§ Yazılı Problem 1
Aşağıdaki listede "Where should I click to: Click the 'Использовать" ifadesini içeren satırdan başlayıp "click(272, 390)" ifadesini içeren satırda biten satırları, boş satırları atlayarak numaralı liste hâlinde ver.

ÖZEL RÖPORTAJ: İBRAHİM AYDEMİR
Merhaba Ferah. İlk olarak Mersinli okuyucularımıza kendini tanıtabilir misin?
Merhaba. Ben Ferah Zeydan. 20 Şubat 1994 yılında Suriye’nin Tartous kentinde doğdum. Aslen Hatay İskenderunluyum. Müzik hayatıma 6-7 yaşlarında başladım. Kendimi ilk keşfettiğim anlardan birisi ise, annemin yatak odasında ki büyük aynanın karşısına geçmiş, ağlayarak şarkı söyleyen bir Ferah düşünün, acı çekiyor küçücük çocuk. ‘Şarkı ruh’ kavramı o an dikkatimi oldukça yoğunlaştırmıştı.
İşte bu dedim ve 6 yaşında ki gerçek kimliğimle o an tanıştım. Çok geçmeden 10 yaşında gitar eğitimi aldım, hızlı bir sürede şarkı söyleyip çalabilecek duruma geldim. Sesim; komşular, arkadaşlar, aile büyükleri hatta a dan z ye herkesin dikkatini çekiyordu. Herkes beni yönlendirmeye çalışıyordu bu girdiğim yola. Lise çağına gelene kadar, her gün her köşe de hatta sokakta yürürken bile elimde gitar arkamda okul arkadaşlarım söyleye söyleye ilerliyorduk. Nevit Kodallı Anadolu Güzel Sanatlar Lisesi Müzik bölümünü ikincilik ile kazandım.
5 sene yoğun bir şekilde müzik eğitimi aldım. Lise 1’e gittiğim dönemde ailemin geçim sıkıntısı olduğu için sokak müzisyenliğine başladım. Kendimi, ruhumu çok daha iyi bulabildiğim bir andı sonra detayları anlatacağım.
Yıllar önce katıldığınız X-Factor yarışması hayatınızda bir dönüm noktası oldu. Sesiniz ile herkesin dikkatini çekmiştiniz. O yarışma hayatınızda neleri değiştirdi?

[Bir veri bloğu]

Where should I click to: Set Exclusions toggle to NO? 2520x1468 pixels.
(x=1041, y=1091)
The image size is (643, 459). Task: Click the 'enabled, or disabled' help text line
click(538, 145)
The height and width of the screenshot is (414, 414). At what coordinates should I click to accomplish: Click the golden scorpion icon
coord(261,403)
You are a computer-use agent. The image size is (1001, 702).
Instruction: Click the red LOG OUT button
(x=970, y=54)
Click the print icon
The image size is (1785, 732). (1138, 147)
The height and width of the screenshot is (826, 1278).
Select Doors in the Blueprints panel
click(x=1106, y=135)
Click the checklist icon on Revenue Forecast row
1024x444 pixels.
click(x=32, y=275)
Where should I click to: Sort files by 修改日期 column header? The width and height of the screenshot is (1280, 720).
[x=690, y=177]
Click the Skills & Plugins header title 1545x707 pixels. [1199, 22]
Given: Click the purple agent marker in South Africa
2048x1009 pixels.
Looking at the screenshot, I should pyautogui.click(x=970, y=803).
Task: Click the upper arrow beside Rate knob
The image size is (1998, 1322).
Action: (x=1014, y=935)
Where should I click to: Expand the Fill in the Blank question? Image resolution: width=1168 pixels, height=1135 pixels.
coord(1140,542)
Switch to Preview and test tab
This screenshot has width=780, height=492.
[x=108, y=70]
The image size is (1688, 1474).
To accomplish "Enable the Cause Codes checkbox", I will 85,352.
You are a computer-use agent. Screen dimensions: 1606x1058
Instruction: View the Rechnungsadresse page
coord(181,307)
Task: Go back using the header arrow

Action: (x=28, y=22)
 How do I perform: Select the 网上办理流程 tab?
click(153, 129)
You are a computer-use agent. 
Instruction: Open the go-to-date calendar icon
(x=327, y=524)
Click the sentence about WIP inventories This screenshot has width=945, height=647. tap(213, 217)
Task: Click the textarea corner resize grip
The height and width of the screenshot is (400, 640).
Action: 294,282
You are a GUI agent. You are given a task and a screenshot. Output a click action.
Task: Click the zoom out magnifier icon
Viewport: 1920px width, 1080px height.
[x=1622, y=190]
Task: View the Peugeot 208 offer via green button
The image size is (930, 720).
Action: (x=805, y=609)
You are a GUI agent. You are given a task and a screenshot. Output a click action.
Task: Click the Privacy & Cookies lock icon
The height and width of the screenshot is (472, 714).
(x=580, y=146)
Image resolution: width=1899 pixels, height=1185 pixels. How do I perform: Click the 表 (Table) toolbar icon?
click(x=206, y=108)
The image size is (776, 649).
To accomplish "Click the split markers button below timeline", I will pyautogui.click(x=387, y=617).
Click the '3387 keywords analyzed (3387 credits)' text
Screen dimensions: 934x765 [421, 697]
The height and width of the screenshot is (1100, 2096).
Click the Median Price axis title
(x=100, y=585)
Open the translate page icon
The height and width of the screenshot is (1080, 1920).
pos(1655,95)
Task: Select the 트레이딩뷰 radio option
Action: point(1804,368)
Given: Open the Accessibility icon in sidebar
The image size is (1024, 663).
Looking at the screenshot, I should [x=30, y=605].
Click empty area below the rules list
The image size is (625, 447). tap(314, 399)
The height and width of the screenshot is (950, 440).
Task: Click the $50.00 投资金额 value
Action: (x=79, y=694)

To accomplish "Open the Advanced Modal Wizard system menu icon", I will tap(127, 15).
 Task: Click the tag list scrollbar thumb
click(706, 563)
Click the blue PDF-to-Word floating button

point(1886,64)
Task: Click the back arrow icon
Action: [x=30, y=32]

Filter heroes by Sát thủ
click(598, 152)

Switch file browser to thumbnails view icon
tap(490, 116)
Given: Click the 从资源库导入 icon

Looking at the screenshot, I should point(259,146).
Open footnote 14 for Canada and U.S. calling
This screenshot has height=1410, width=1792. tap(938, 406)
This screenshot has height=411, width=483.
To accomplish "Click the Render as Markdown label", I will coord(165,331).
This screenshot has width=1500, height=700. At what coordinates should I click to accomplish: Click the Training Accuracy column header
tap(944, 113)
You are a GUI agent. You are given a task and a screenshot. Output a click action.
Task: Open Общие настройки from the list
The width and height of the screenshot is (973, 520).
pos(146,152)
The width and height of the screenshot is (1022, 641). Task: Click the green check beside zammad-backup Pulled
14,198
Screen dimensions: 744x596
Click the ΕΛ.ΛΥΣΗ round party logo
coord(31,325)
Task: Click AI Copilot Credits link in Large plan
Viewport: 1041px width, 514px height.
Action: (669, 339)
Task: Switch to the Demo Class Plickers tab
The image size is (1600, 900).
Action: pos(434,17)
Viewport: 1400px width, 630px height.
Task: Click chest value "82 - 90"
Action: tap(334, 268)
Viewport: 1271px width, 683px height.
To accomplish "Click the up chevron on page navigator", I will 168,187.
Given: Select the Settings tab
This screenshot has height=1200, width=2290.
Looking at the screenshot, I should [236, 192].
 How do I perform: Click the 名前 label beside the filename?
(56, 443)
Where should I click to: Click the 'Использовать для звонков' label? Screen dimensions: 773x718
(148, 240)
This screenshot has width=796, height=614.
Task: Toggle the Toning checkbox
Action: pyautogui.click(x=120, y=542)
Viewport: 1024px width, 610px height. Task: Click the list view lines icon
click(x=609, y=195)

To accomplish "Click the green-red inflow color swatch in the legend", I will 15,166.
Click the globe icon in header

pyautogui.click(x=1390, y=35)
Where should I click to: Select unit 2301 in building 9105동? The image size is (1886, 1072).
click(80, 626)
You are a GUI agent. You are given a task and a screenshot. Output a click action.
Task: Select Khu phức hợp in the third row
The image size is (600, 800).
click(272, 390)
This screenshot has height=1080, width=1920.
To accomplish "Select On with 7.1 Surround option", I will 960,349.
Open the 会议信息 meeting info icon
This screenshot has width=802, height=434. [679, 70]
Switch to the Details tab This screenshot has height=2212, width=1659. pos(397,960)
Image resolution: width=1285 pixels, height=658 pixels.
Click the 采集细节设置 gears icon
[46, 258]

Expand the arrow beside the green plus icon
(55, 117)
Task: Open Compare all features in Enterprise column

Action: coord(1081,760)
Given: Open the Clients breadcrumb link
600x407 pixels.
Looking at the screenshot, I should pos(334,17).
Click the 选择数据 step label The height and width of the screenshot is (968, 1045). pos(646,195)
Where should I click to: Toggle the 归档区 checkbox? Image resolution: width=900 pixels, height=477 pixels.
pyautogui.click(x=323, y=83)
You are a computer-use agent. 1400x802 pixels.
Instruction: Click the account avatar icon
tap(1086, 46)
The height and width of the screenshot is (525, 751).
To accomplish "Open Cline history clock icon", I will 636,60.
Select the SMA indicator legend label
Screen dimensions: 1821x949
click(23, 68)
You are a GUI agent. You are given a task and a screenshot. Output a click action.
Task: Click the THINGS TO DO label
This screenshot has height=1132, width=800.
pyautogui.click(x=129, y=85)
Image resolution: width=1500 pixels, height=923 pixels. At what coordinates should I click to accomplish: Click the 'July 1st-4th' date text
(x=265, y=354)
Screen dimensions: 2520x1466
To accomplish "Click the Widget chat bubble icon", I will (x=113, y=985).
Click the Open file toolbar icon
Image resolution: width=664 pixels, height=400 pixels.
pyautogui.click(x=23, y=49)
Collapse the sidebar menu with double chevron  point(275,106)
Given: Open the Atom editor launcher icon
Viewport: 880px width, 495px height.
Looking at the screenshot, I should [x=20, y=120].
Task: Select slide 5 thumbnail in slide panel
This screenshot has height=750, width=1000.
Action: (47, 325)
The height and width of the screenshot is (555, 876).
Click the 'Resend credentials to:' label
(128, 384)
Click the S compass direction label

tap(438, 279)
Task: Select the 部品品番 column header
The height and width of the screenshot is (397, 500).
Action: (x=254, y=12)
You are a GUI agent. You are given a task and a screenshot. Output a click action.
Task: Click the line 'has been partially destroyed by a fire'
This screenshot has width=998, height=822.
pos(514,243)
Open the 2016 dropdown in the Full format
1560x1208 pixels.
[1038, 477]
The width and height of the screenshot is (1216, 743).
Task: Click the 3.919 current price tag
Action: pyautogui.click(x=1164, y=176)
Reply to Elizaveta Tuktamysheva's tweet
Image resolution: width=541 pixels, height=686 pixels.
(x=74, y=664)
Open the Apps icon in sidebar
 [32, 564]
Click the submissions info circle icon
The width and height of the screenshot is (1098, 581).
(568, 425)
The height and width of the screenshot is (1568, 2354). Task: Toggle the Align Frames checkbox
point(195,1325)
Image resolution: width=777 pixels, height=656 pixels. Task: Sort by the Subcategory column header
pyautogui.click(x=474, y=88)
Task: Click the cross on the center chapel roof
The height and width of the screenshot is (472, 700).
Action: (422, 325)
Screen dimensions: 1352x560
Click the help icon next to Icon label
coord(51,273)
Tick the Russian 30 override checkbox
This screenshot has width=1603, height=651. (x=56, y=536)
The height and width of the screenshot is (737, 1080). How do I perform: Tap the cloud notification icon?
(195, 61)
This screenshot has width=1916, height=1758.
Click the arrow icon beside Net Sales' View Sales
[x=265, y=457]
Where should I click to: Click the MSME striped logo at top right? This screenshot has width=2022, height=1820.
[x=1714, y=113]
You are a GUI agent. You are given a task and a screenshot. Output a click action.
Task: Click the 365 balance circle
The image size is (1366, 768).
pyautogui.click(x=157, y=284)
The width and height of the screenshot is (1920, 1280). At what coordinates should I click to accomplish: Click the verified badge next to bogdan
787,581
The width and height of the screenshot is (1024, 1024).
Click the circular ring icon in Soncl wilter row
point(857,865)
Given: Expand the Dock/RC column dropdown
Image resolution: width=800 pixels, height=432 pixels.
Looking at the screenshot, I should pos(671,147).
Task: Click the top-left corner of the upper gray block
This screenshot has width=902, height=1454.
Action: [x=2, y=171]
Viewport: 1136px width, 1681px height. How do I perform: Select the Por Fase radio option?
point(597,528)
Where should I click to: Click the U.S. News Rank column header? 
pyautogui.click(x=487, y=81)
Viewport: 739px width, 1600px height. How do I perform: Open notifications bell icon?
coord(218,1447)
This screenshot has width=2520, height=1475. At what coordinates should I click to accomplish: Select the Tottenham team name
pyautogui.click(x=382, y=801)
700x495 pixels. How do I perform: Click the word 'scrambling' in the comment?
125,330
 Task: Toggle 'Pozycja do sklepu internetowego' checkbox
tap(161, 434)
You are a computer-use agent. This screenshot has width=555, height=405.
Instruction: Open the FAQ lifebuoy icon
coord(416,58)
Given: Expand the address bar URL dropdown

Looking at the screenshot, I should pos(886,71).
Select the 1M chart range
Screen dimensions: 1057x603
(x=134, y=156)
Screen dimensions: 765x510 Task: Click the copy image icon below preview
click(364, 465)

§ Yazılı Problem 2
Yukarıdaki röportajın "Yıllar önce katıldığınız" sözcükleriyle başlayıp "hayatınızda neleri değiştirdi?" sözcükleriyle biten kısmını hiç değiştirmeden yaz.

§ Yazılı Çözüm 1
1. Where should I click to: Click the 'Использовать для звонков' label? Screen dimensions: 773x718
2. (148, 240)
3. This screenshot has width=796, height=614.
4. Task: Toggle the Toning checkbox
5. Action: pyautogui.click(x=120, y=542)
6. Viewport: 1024px width, 610px height. Task: Click the list view lines icon
7. click(x=609, y=195)
8. To accomplish "Click the green-red inflow color swatch in the legend", I will 15,166.
9. Click the globe icon in header
10. pyautogui.click(x=1390, y=35)
11. Where should I click to: Select unit 2301 in building 9105동? The image size is (1886, 1072).
12. click(80, 626)
13. You are a GUI agent. You are given a task and a screenshot. Output a click action.
14. Task: Select Khu phức hợp in the third row
15. The image size is (600, 800).
16. click(272, 390)

§ Yazılı Çözüm 2
Yıllar önce katıldığınız X-Factor yarışması hayatınızda bir dönüm noktası oldu. Sesiniz ile herkesin dikkatini çekmiştiniz. O yarışma hayatınızda neleri değiştirdi?